## What is asked
Starting at the line with "You are a computer-use" and running through the last of the entries, copy the lines again with "screenshot" swapped for "image" and nothing else altered. Leave the pictures out of your copy.

start Dataset rows

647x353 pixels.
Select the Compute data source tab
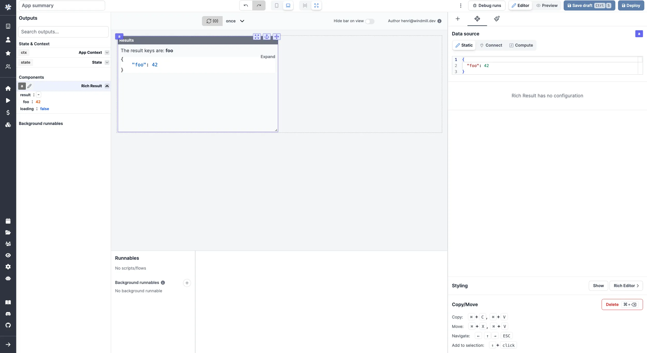pyautogui.click(x=521, y=45)
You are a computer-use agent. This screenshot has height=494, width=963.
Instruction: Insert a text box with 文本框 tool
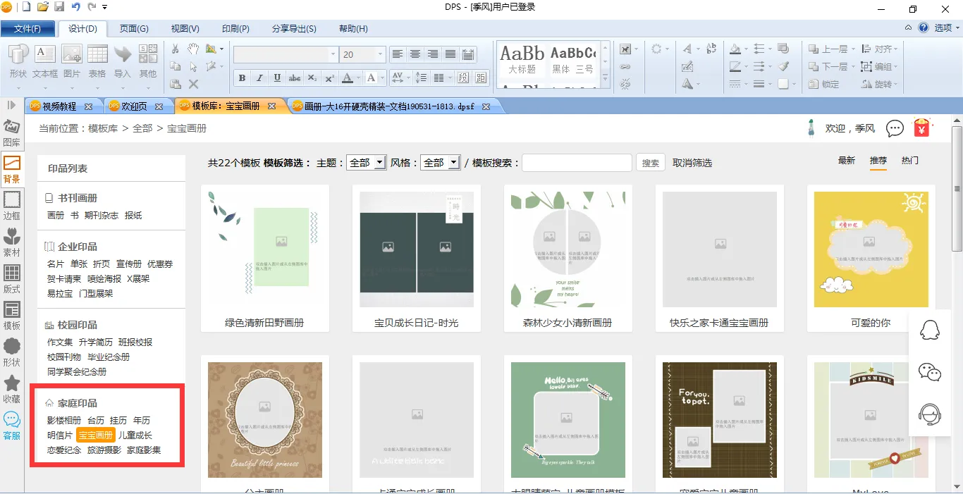[45, 61]
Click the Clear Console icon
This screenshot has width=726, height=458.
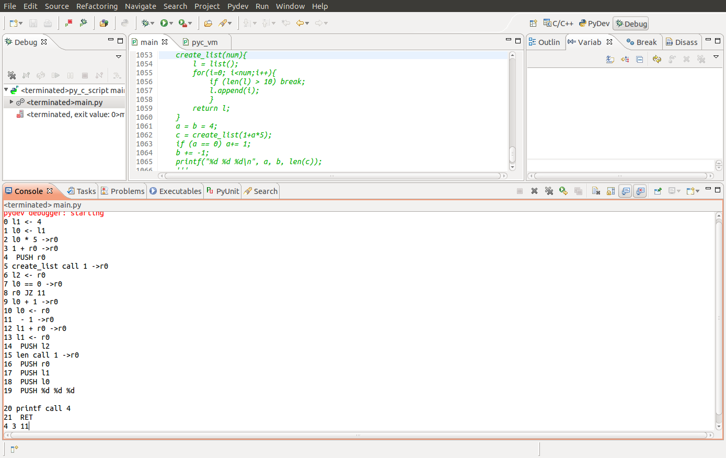click(x=596, y=191)
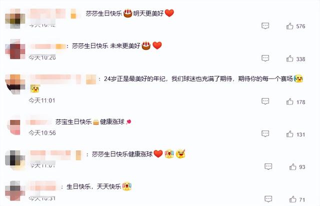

end Dataset rows

## Task response
You are a computer-use agent. This image has height=494, width=963.
Instruction: Insert a text box with 文本框 tool
[45, 61]
Click the Clear Console icon
This image has width=726, height=458.
click(x=596, y=191)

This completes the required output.